Alors qu'il quitte le Pakistan, Dan, un collègue de Maya, lui dit : « Tu dois maintenant faire très attention aux détenus. La politique évolue et il ne faut pas être le dernier à tenir le collier lorsque le comité de surveillance se présentera.»
La torture est illégale en toutes circonstances. La Convention contre la torture et autres peines ou traitements cruels, inhumains ou dégradants, un traité ratifié par les États-Unis et qui l'intègre au droit américain, stipule sans équivoque : « Aucune circonstance exceptionnelle, qu'il s'agisse d'un état de guerre ou d'une menace de guerre, l’instabilité politique ou tout autre état d’urgence public, peut être invoqué pour justifier la torture.
L'interdiction de la torture est absolue et sans équivoque. La torture n'est jamais licite.
Pourtant, malgré de nombreuses preuves de torture et d'abus généralisés sous l'administration Bush et le mandat de la Constitution selon lequel le président applique les lois, le président Obama refuse de tenir les responsables et les avocats de Bush pour responsables de leurs violations de la loi.
Accorder l'impunité aux tortionnaires combiné à des films de propagande comme Zéro sombre trente, qui pourrait bien remporter plusieurs Oscars, dilue toute opposition publique significative aux techniques d'interrogatoire cruelles de notre gouvernement.
Armés d’informations complètes et précises, nous devons engager un discours honnête sur la torture et les abus, et tenir pour pleinement responsables ceux qui commettent ces actes illégaux.
Marjorie Cohn est professeur à la Thomas Jefferson School of Law. Son livre le plus récent est Les États-Unis et la torture : interrogatoires, incarcérations et abus.

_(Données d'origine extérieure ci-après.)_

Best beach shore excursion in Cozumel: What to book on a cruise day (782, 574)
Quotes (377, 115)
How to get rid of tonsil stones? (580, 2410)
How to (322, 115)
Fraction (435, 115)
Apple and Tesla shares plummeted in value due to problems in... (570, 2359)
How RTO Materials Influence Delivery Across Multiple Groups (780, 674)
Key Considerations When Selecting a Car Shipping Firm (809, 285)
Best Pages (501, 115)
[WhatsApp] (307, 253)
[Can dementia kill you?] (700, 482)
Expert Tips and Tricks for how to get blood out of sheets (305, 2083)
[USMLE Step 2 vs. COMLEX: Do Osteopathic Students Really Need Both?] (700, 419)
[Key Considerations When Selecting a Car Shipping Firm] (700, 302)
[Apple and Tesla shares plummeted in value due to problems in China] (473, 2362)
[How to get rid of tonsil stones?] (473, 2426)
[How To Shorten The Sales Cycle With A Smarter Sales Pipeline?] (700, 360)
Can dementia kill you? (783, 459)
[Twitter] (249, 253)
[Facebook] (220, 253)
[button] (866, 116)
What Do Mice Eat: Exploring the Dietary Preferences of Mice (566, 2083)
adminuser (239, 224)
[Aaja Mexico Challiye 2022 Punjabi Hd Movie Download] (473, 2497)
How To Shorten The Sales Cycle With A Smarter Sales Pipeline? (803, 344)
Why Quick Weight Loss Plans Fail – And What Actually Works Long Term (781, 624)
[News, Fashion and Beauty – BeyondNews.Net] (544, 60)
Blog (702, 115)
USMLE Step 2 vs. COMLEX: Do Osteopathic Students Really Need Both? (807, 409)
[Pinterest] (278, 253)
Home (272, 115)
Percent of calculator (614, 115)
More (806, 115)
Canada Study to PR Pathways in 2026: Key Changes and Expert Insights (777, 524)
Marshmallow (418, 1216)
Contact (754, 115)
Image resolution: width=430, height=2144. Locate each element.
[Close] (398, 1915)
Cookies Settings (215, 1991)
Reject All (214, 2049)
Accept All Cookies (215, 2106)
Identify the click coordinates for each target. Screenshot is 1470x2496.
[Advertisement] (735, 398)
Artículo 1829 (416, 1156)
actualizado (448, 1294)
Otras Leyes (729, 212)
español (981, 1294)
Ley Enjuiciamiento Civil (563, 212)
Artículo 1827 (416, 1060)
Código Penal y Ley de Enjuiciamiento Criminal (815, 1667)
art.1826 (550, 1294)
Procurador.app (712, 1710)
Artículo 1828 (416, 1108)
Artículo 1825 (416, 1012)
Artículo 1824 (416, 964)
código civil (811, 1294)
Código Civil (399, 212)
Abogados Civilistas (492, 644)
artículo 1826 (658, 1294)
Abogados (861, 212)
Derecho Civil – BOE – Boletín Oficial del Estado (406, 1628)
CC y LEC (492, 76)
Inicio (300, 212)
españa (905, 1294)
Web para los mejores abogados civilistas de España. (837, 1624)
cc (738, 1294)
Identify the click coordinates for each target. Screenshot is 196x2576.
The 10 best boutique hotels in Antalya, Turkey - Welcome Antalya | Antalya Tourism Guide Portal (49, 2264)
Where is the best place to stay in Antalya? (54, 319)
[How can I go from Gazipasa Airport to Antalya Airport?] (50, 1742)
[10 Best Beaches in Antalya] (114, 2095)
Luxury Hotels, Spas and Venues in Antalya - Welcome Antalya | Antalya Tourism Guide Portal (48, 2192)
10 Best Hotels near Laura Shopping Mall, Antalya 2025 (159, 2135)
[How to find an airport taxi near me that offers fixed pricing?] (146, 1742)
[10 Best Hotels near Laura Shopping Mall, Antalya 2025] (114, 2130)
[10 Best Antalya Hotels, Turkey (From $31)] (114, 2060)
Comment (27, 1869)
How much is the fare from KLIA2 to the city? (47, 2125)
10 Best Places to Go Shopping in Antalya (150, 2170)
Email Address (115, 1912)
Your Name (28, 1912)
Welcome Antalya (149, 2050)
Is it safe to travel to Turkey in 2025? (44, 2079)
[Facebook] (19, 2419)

Je ne souhaite pas précipiter leur fin, mais que les réalisateurs de ces films superficiels et d'inspiration néoconservatrice meurent comme Nietsche.
Bravo à Marjorie et à tous ceux qui ont démystifié ce film et ses implications. Pour ces raisons et d'autres encore, je refuse de le voir et déplore sa prétendue « authenticité ». Souvenons-nous des millions de personnes, comme moi, qui ont marché pour empêcher la guerre de se dérouler. que diriez-vous d’un « document » sur ces événements mondiaux ; presque ignoré non seulement par l’administration Bush, mais aussi par les médias eux-mêmes.